Déficit de cirurgias ortopédicas na Fhemig expõe descumprimento de acordo com TCE e gera novos protestos por reabertura do bloco e gestão do Hospital Maria Amélia Lins (HMAL)
Apesar de não cumprir com o acordo firmado com o Tribunal de Contas do estado (TCE) e manter a desassistência na ortopedia após a tentativa de fechar o Hospital Maria Amélia Lins (HMAL), a Fhemig segue sua saga para entregar a gestão da unidade, agora, para a Santa Casa de Misericórdia de Belo Horizonte. As irregularidades no processo levaram o Sindicato Único dos Trabalhadores da Saúde (Sind-Saúde) apresentar petição ao TCE e nesta quarta-feira (21/01) novos protestos foram realizados em frente ao Tribunal com objetivo de denunciar as ações dessa saga para privatizar os recursos do SUS.
Trabalhadores e o Sindicato denunciam que com o fechamento do bloco cirúrgico do HMAl durante todo o ano de 2025, mais de mil cirurgias não foram feitas, uma queda de 9% comparada a 2024. Durante a manifestação na porta do TCE, servidores pediram que uma comissão técnica do tribunal faça a vistoria com base no acordo firmado em setembro de 2025. Segundo eles, a vistoria irá constatar que não foi aberta bloco cirúrgico no Hospital João XXIII para receber as cirurgias ortopédicas e que estão prejudicadas o atendimento ambulatorial de traumas ortopédicos atendidos por esses hospitais.
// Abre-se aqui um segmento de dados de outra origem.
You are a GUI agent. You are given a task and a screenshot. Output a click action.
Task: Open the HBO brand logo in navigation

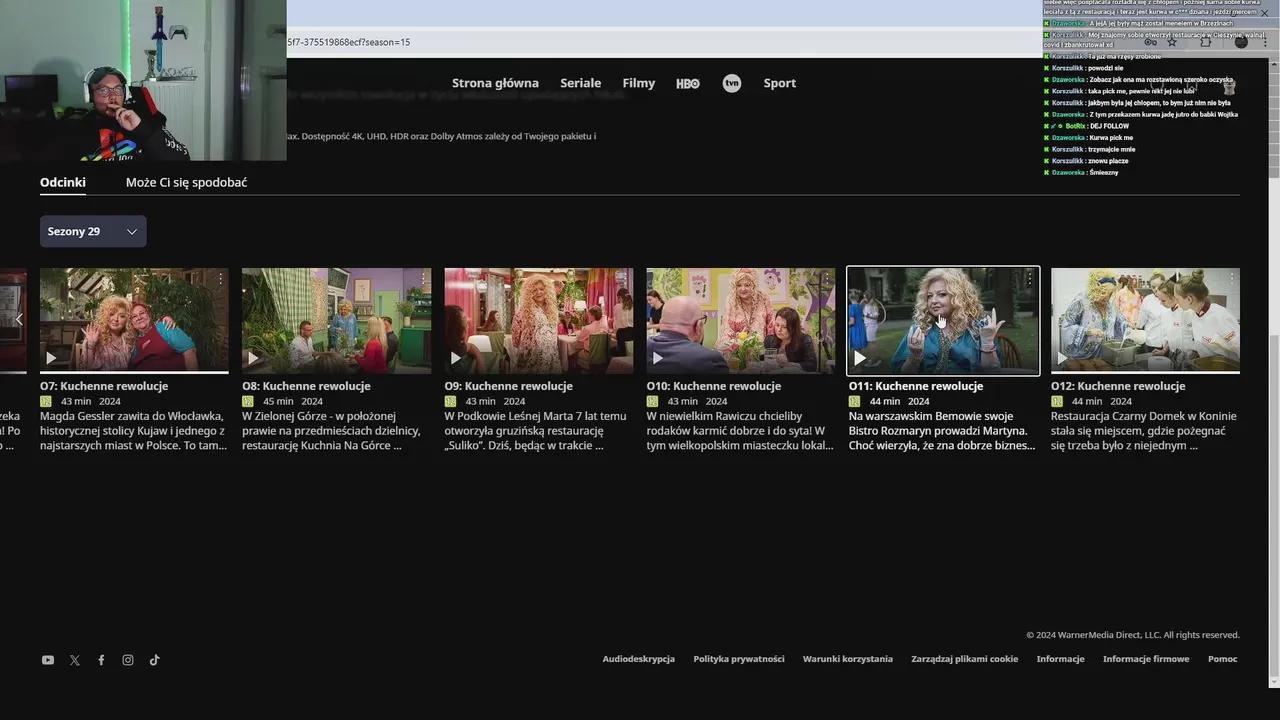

O HMAL era responsável por 85% desses atendimentos ambulatoriais e atualmente está com 17 pacientes internados, sendo a capacidade da unidade de 60 leitos.
Além da exigência para a reabertura do bloco, os protestos também miram a suposta vencedora do edital. O resultado que coloca a Santa Casa como vencedora da seleção ainda deve passar pelo TCE. As petições que questionam o edital apontam para graves problemas, inclusive com o descaso da Fhemig com o acordo de garantir a assistência que o próprio governo gerou com o fechamento do HMAL.
A relação de proximidade do secretário de Estado de saúde Fábio Baccheretti com a Santa Casa também é alvo de questionamento. Um vídeo com Fábio expondo essa relação já como secretário de saúde tem circulado nas redes sociais.
Além disso, as dividas milionárias da Santa Casa, noticiadas recentemente na imprensa, também chamam a atenção. O colapso financeiro estaria na ordem de R$50 milhões de custeio a unidades hospitalares de BH e a instituição já teria apontado preocupação com o pagamento dos salários dos trabalhadores.
Em abril, a Fhemig havia apresentado o Consórcio Instituição de Cooperação Intermunicipal do Médio Paraopeba (Icismep) para gerir o HMAL, mas com a decisão do TCE-MG o edital foi suspenso. No dia 06 de janeiro, ainda com a decisão do TCE em vigor, o governo de Minas anunciou a Santa Casa como nova vencedora do edital em uma reclassificação das entidades participantes. O nome da Santa Casa já circulava nos bastidores da Fhemig desde o segundo semestre de 2025.
O Sind-Saúde/MG reafirma que seguirá mobilizado e vigilante na defesa do Hospital Maria Amélia Lins como patrimônio do povo mineiro, referência no atendimento ortopédico e fundamental para a vida e a saúde de centenas de usuários do SUS em Minas Gerais.